Anti-Semitism Is Surging Across the Political Spectrum

https://www.csmonitor.com/USA/Society/2019/1231/Why-anti-Semitism-is-surging-across-the-political-spectrum

There have been at least 10 anti-Semitic attacks in the New York region during this year’s holiday celebrations, officials say, but many of the city’s Jewish residents remain most stunned by the attack of a machete-wielding man who burst into a rabbi’s home in Monsey Saturday evening, injuring five of a group who had gathered to celebrate the seventh night of Hanukkah.

The attack came 2 1/2 weeks after a pair of assailants in Jersey City, New Jersey, a man and a woman, targeted a kosher supermarket in a Jewish neighborhood, shooting and killing four, including a police officer. Since then, Jewish residents, most of them from Orthodox and Hasidic communities, have been accosted on the streets.

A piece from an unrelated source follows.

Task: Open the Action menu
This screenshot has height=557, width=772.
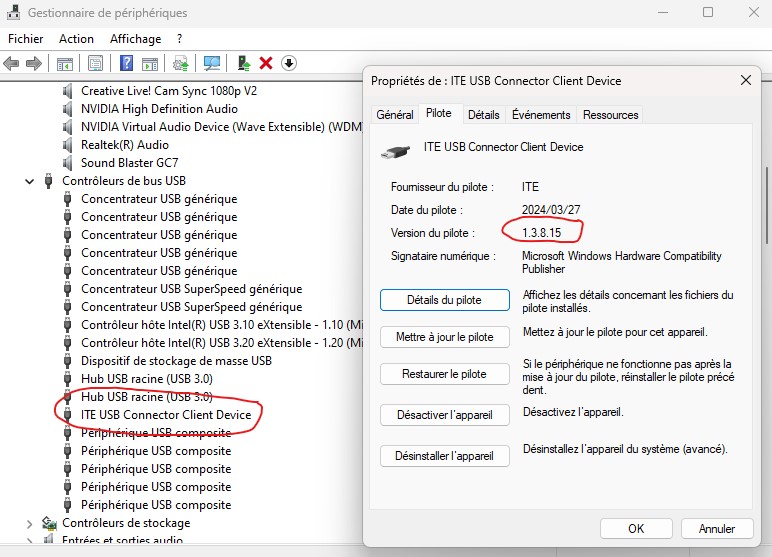Action: (x=76, y=39)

This April, a gunman shot and killed a worshipper in an attack on a synagogue in Poway, California, wounding three others. In October 2018, a gunman stormed into Pittsburgh’s Tree of Life synagogue, killing 11 and wounding six.

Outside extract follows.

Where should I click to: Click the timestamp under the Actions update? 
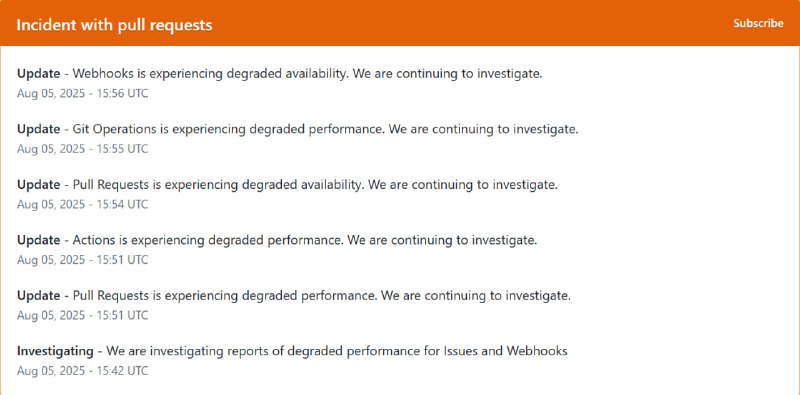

“We cannot overstate the fear people are feeling right now,” tweeted New York City Mayor Bill de Blasio, who called the recent acts of anti-Semitic violence a crisis and a nationwide epidemic. “I’ve spoken to longtime friends who, for the first time in their lives, are fearful to show outward signs of their Jewish faith.”

Such feelings, says Rabbi Daniel, have come as a shock for many of the members of his synagogue, who include a number of Holocaust survivors, such as the Jewish Center’s chairwoman, Ruth Lowenstein, who witnessed the burning of her family’s synagogue in Berlin.

More than half the residents in this part of Queens are part of the kaleidoscope of Jewish traditions represented in New York, which include many different Hasidic and Orthodox traditions, as well as Conservative, Reform, and secular. Tens of thousands of Russian-speaking Bukharan Jews from Uzbekistan and Tajikistan have also made their homes here.

“People were always quite comfortable here – even I have always been very comfortable here, to tell you frankly,” says Rabbi Daniel. He notes, as others have, that Jewish people in the United States, and in New York City in particular, have always felt an unprecedented level of inclusion and equality when compared with other countries, and other times of history.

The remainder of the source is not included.